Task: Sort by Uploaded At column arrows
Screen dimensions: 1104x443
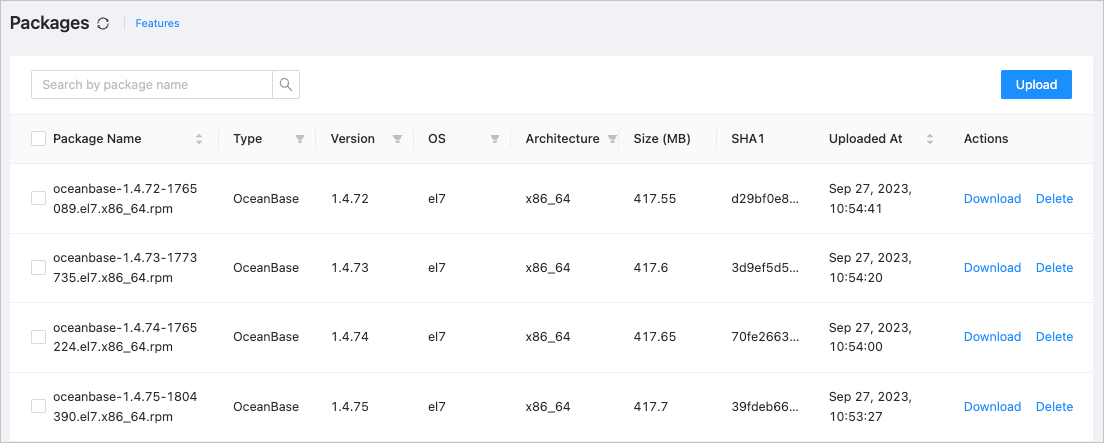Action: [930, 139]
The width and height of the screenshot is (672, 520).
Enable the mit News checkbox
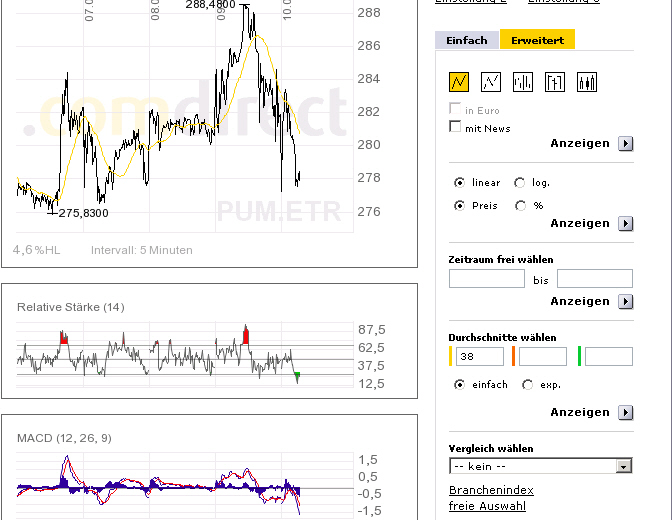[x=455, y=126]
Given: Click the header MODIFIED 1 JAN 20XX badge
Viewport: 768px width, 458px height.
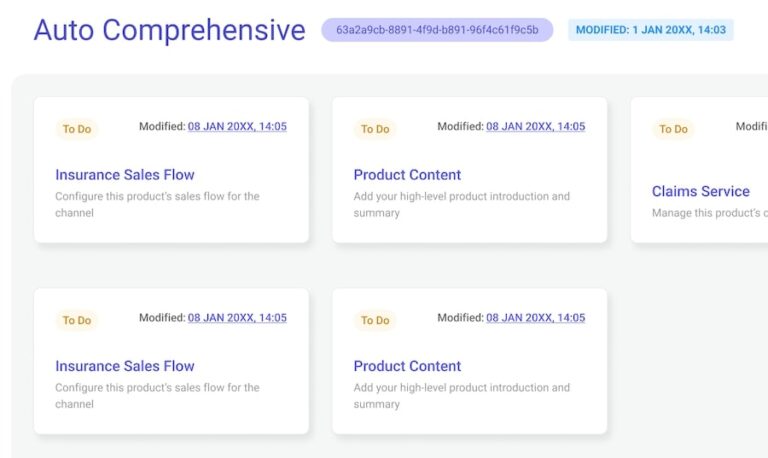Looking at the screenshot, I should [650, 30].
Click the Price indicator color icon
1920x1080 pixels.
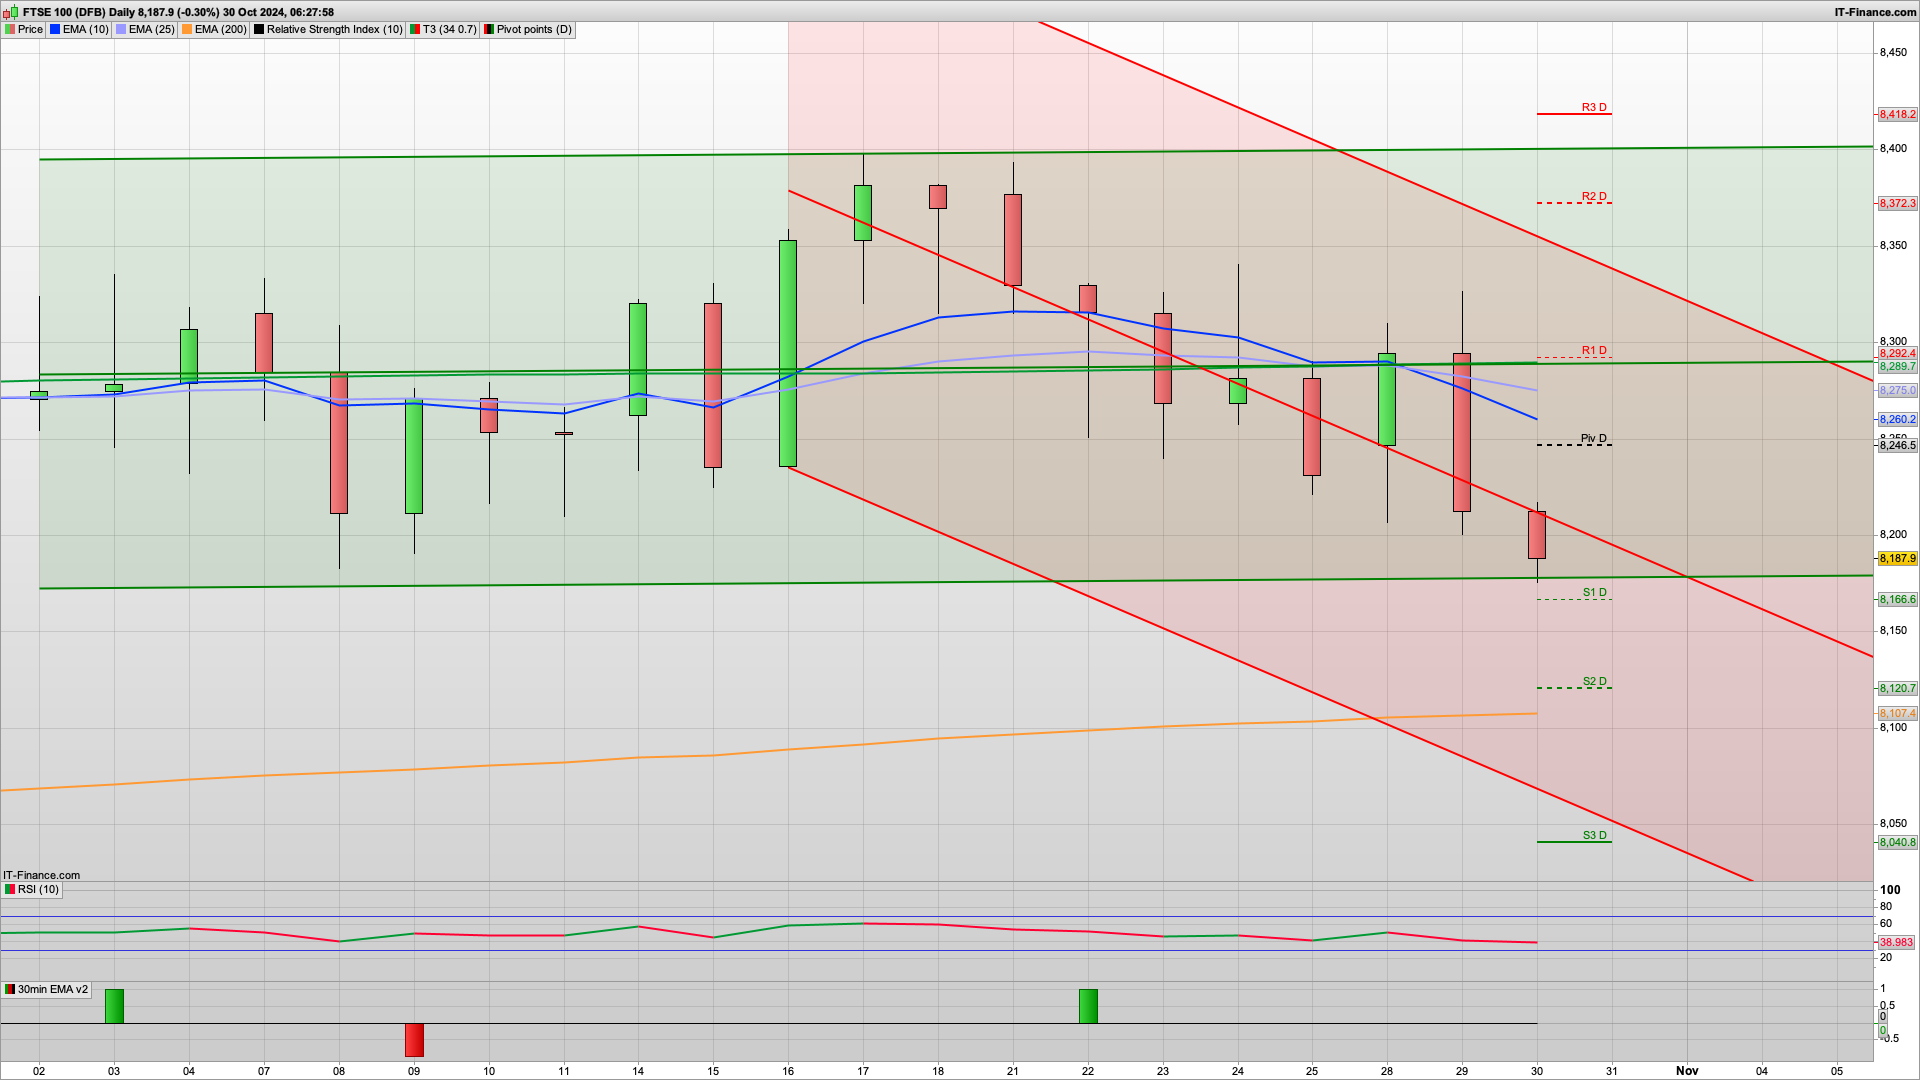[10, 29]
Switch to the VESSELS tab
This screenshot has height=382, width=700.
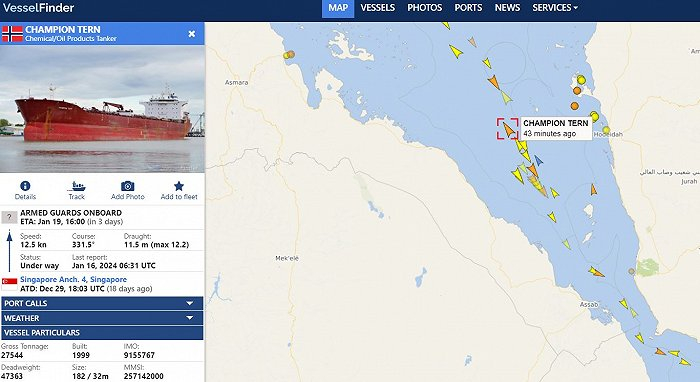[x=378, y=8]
.....
■ **Stated problem**
Reproduce all five entries above word for word, leaving out the pictures.

■ **Exercise response**
Task: Sort by Uploaded At column arrows
Screen dimensions: 1104x443
Action: [930, 139]
The width and height of the screenshot is (672, 520).
Enable the mit News checkbox
[x=455, y=126]
Given: Click the header MODIFIED 1 JAN 20XX badge
Viewport: 768px width, 458px height.
Looking at the screenshot, I should [650, 30].
Click the Price indicator color icon
1920x1080 pixels.
[10, 29]
Switch to the VESSELS tab
This screenshot has height=382, width=700.
[x=378, y=8]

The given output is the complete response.